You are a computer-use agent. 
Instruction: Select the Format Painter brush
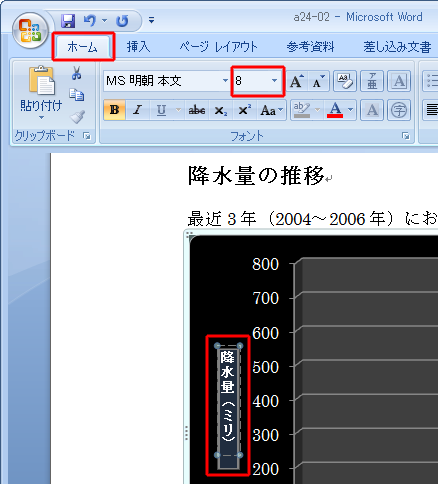[77, 117]
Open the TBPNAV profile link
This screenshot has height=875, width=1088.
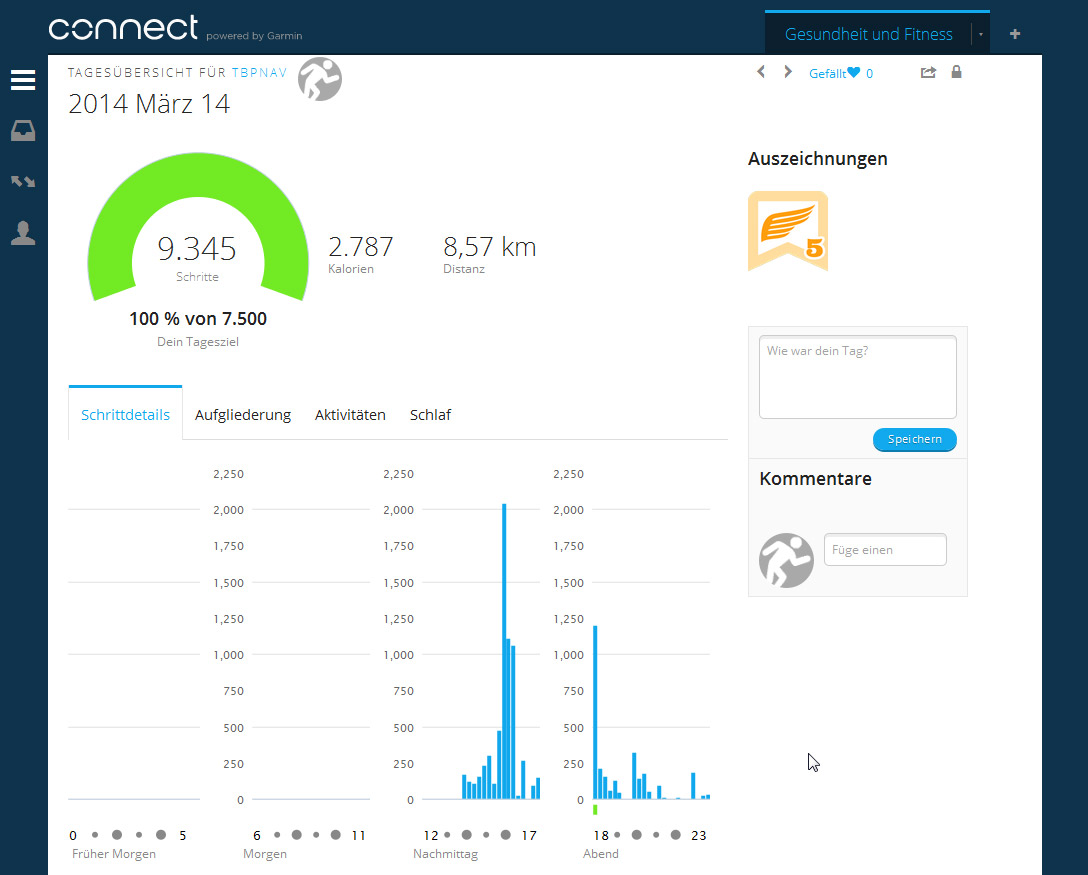(259, 73)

ASSIGNMENT:
The expected output is the run of lines from the one containing "Instruction: Select the Format Painter brush" to the last line of the listing above, both included, word for word and free of pictures.

WRITTEN REPLY:
Instruction: Select the Format Painter brush
[77, 117]
Open the TBPNAV profile link
This screenshot has height=875, width=1088.
(259, 73)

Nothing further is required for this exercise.